Simazine and atrazine have only low to moderate persistence in sediments and no data on the effects on sediment dwelling organisms could be located.


Atrazine's and simazine's relatively high solubilities (33 and 5 mg l-1) and relatively low octanol-water partition coefficients (log Kow 2.7 and 2.3) suggest that they will have only low-to-moderate tendencies to accumulate in saltwater biota. Hedgecott (1996) concluded that there were insufficient experimental data to confirm this assertion, with only two studies reported for atrazine and none for simazine.

Jones et al (1986) found that the uptake of atrazine from water by the estuarine plant Potamogeton perfoliatus was a rapid process, reaching equilibrium after about 15 minutes when exposed to 20 to 100 µg l-1. Depuration when placed in uncontaminated water was also rapid, with 45% released after 2 hours and another 20% removed by two subsequent washes, after which the rate of release declined and a portion remained bound to the plant material.

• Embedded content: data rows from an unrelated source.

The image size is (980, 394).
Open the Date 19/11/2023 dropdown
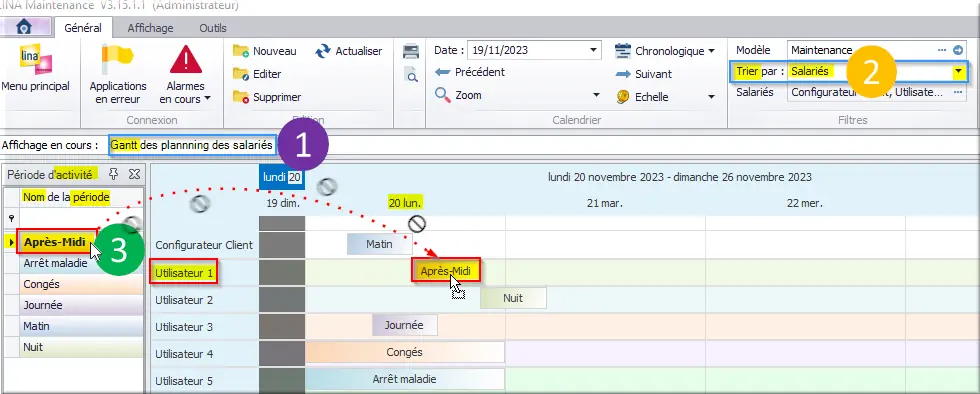tap(592, 50)
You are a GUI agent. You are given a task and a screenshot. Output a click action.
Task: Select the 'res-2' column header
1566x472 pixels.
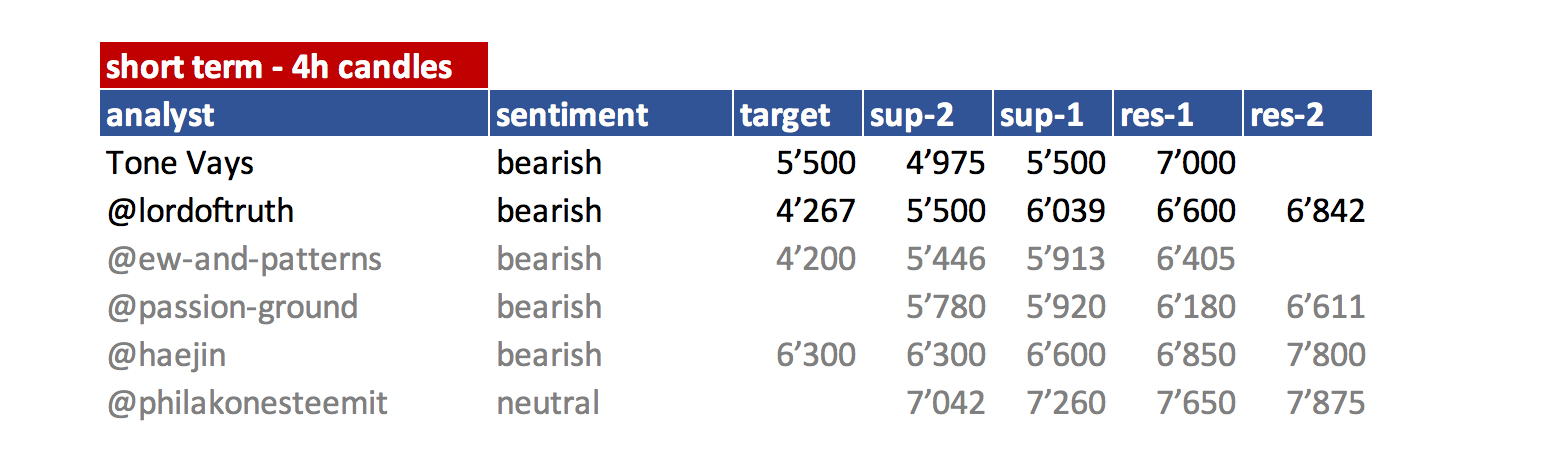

A separate series of tests showed that the highest atrazine concentrations were associated with the shoots rather than the roots with, for example, respective dry weight bioconcentration factors (BCFs) of 85 and 19 when exposed to 10 µg l-1.

Pillai et al (1979) fed box crabs Sesarma cinereum on cordgrass Spartina alterniflora that had been grown for two days in 0.2 mg l-1 radio-labelled atrazine followed by three days in clean water. The crabs ingested on average 15 µg atrazine/kg-1 bodyweight/day-1 and 46 µg metabolites kg-1 bodyweight/day-1, and were fed for 10 days. No behavioural or physiological effects were noted. A total of 0.61 mg atrazine and metabolites kg-1 bodyweight was consumed, 0.21 mg kg-1 was egested in the faeces and homogenised crabs at the end of the test contained 0.4 mg kg-1 (measured as radioactivity). However, the proportion of radioactivity as atrazine (rather than its metabolites) was 24% in the ingested plant matter but only 1.2% in crab tissue and 0.5% in faeces, indicating that the crabs had metabolised much of the atrazine.

The ability of certain plants and animals - particularly crustaceans - to metabolise atrazine suggests that biomagnification of atrazine up food chains is not likely to be extensive, although it may occur in food webs that do not include such `resistant' organisms.

Potential effects on interest features of European marine sites

Potential effects include:

  • toxic effects to algae and macrophytes at concentrations above the EQS of 2 mg l-1 (annual average) and 10 mg l-1 (maximum allowable concentration) in the water column;
  • atrazine has been identified as an endocrine disrupting substance and a precautionary approach should be adopted in the control of this substance.